Currently the highest priority project for DTP/BRB /BDP, Ch14.18 is an anti- GD2+ antibody. GD2 is a surface antigen on neuroblastoma, osteoarcoma, glioblstoma, melanoma, and small cell lung cancer. GD2 is also found on peripheral pain fibers. A family of antibodies against GD2+ was generated in the 1980s in the R. Reisfeld (Scripps Institute) laboratory. Chimerization was performed in collaboration with S. Gillies at Damon/Abbott/Repligen Corp. Two versions, mu14.G2a and ch14.18 mediate antibody-dependent cell-mediated cytotoxicity well with natural killer and granulocyte effector cells.
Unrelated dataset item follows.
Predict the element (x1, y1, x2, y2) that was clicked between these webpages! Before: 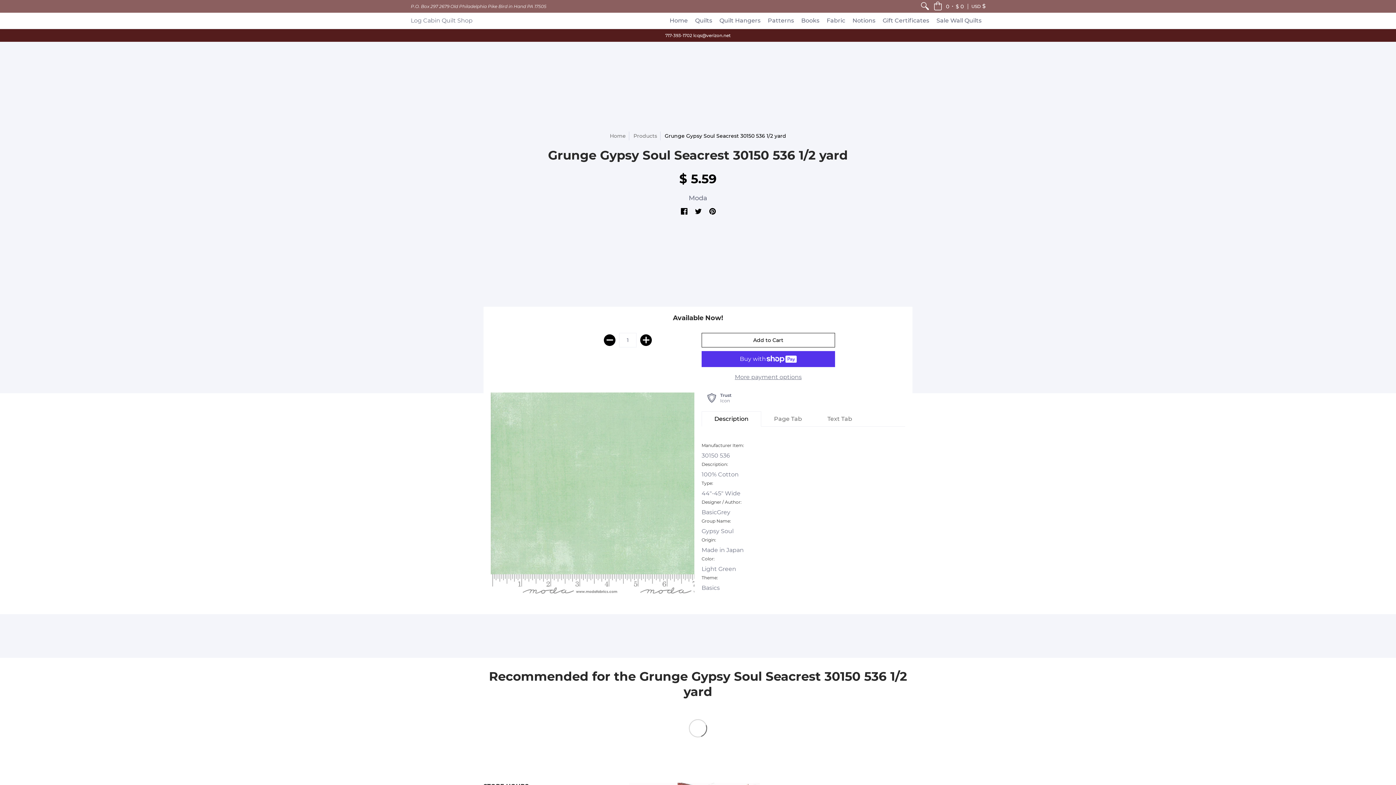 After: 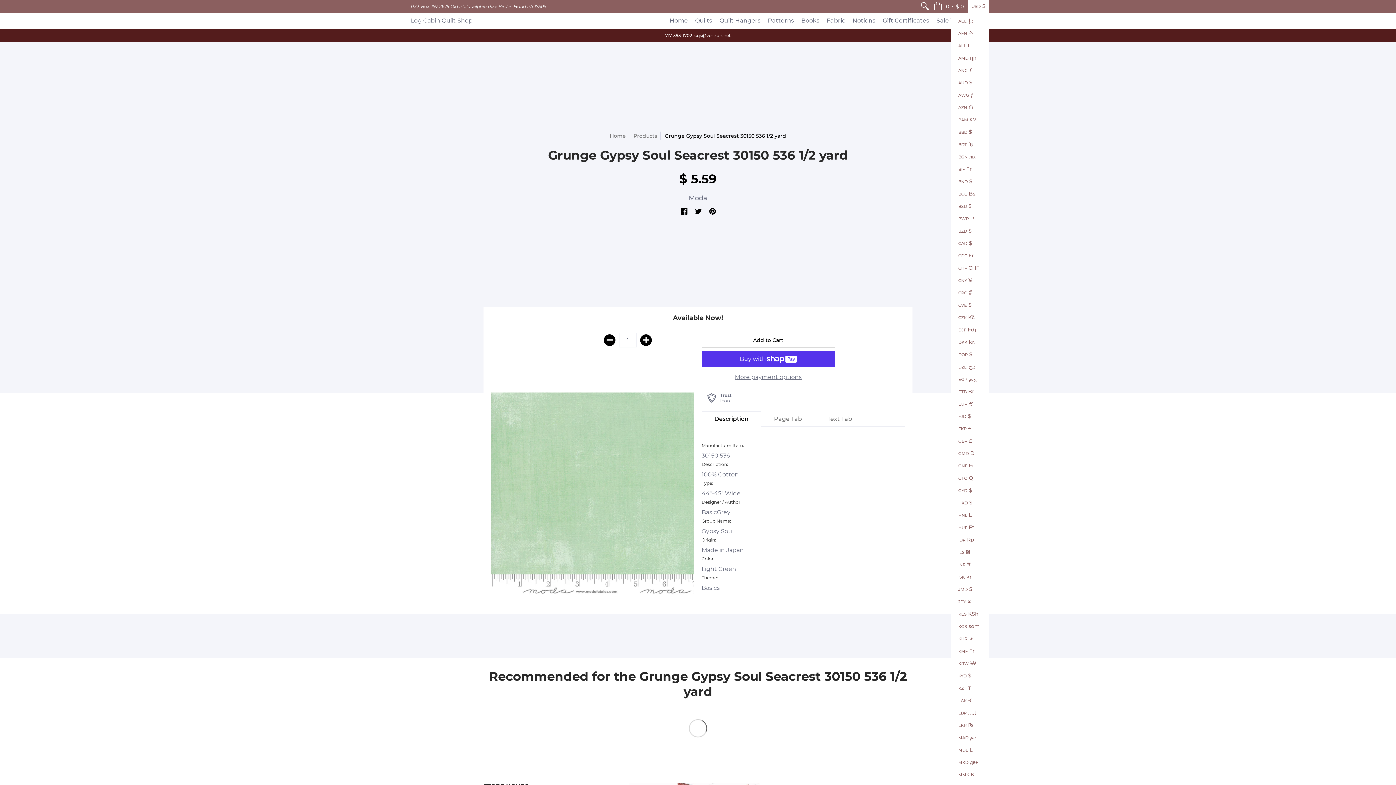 Action: bbox: (968, 0, 989, 12) label: USD $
Phase 1 and 2 studies explored use of these agents singly and in combination, demonstrating modest activity in neuroblastoma as a single agent or in combination with IL-2 or GM-CSF, but with pain as a significant side effect. In 2009, an interim analysis of a randomized controlled phase 3 trial showing a roughly 20 percent increase in event-free survival at 2 years. In discussions with FDA, the control arm was closed and the phase 3 study continued to provide treatment access pending transfer of the product to a commercial entity. A safety trial was opened in the five most active Children’s Oncology Group sites to accumulate additional biologics license application filing.
NCI advertised a cooperative research and development agreement (CRADA) and selected a collaborator. Work is underway on process development for large-scale production. Meanwhile, DTP/BRB/BDP continues to manufacture the entire national supply of antibody, until the collaborator has satisfactorily established and qualified its large-scale commercial process. Extramural investigators continue to explore additional indications for this agent.